So, he's popped the question (or you mutually decided to get married) and you've been celebrating with your friends and family. Every woman you know is likely pestering you about being in the wedding and you haven't even picked a date!
Of course, you don't want to hurt feelings and everyone seems to have an opinion in this matter. Slow down, take a breath - it's time to dig down and do something that is very hard to do, rank your friendships and make some tough decisions.
Whether you have always seen yourself with a small bridal party or a massive gaggle of giggling girls, there are a lot of choices to be made before you ask a single person. Still, you need to start with deciding on this. There are a few advantages and disadvantages to having any size:
Small Bridal Party Advantages
- Only your nearest and dearest are in the bridal party, so you know their qualities and limitations intimately.
- Choosing a dress is easier when there are less body types involved. If you are allowing your bridesmaids to pick their own dresses (with or without limitations on color, length, style, etc.) you will end up with less variety and a more coordinated look.

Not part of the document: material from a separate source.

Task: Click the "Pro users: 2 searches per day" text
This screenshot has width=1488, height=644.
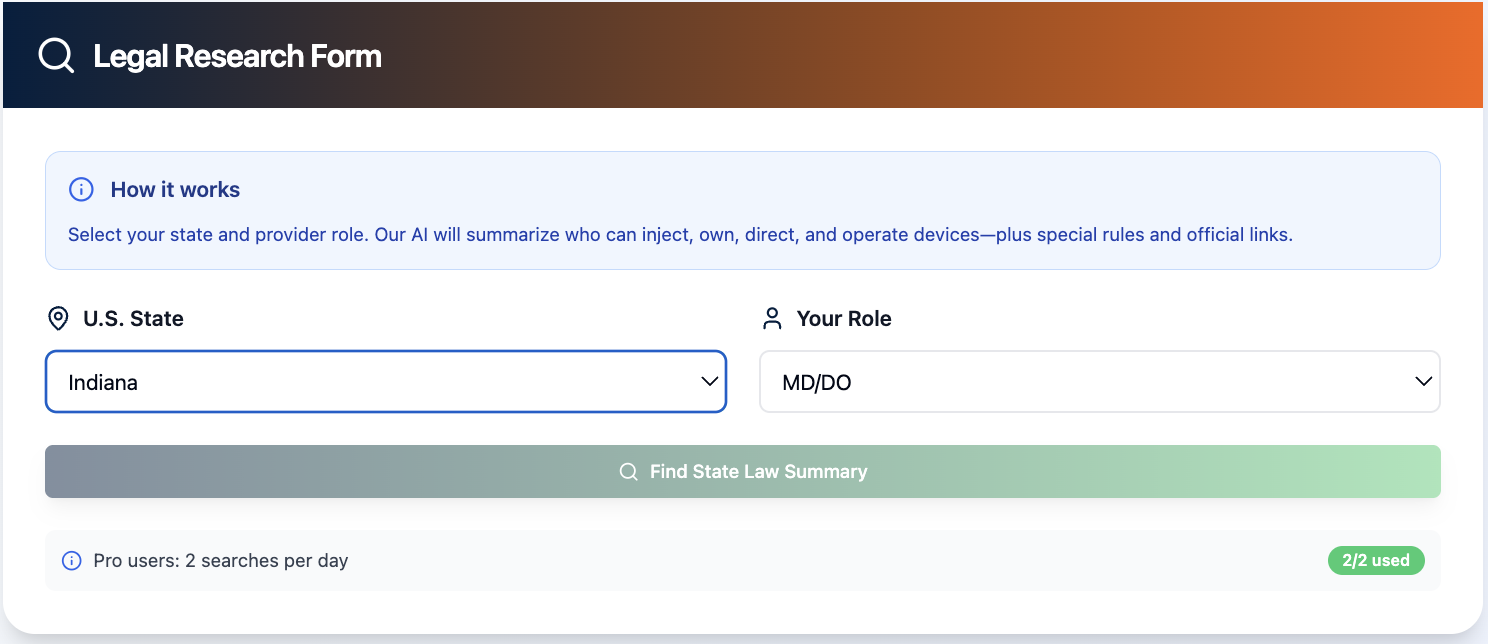Action: point(220,561)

- You have less presents to buy, which can either save you money or allow you to splurge on each woman if you have the budget. If you like, you can more easily cover expenses like hair styling, manicures and pedicures, and professional makeup if their look is really important to you.
- It's much easier to make beauty appointments for a small group.

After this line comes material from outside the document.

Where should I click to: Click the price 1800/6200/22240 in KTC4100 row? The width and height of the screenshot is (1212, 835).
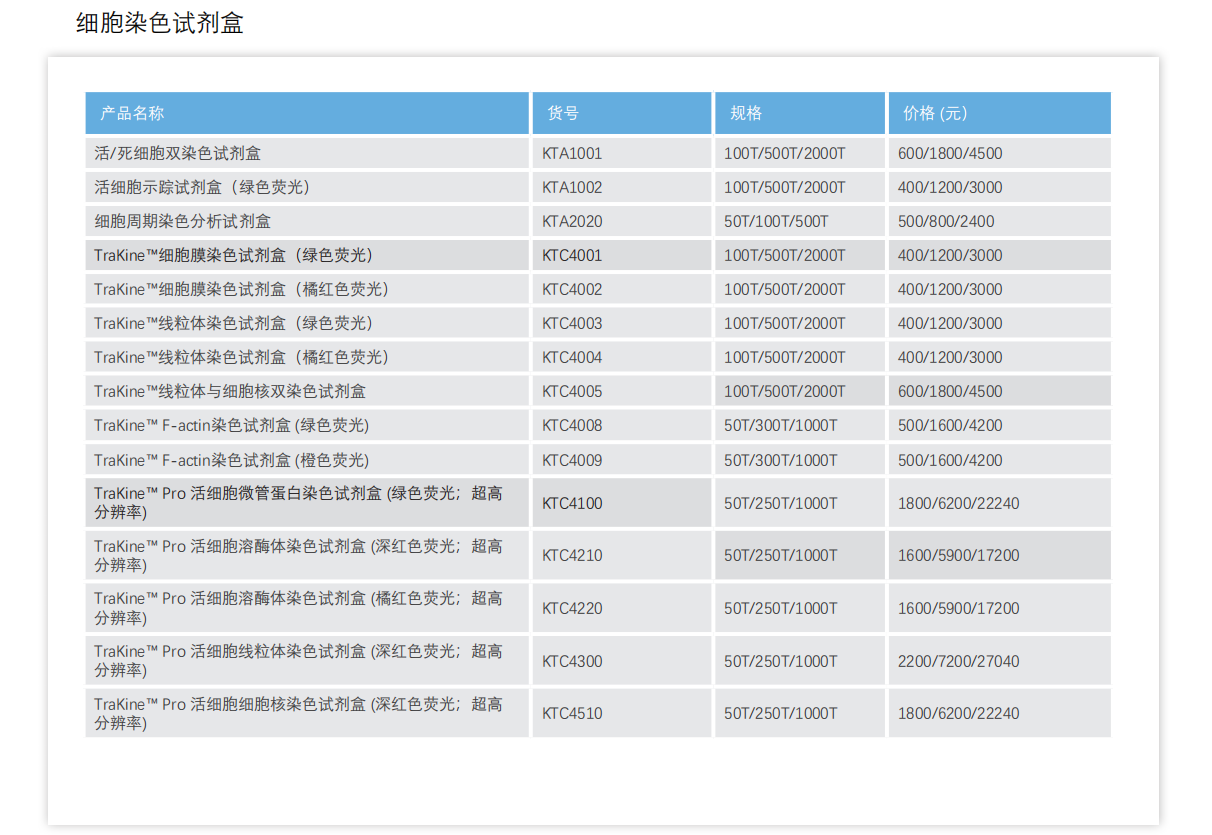click(x=958, y=504)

- You and your maid of honor will have a much easier time wrangling all the women.
- Your maid of honor will have to consult with less people about pre-wedding parties.
- You will have less individual personalities to deal with and are less likely to have conflict between bridesmaids.
- Being asked to be a bridesmaid is much more of an honor, since so few make the cut.
Small Wedding Party Disadvantages
- All the pre-wedding party planning falls on less shoulders and there will likely be less money in the kitty for them.
- You will have less people to call on for help with wedding planning.
- There are more likely to be hurt feelings due to leaving people out.
Large Wedding Party Advantages
- You can include anyone who matters to you and your groom and accommodate family requests, like the cousin you were close to as a kid but haven't seen in a while who your mother thinks it's a travesty to exclude.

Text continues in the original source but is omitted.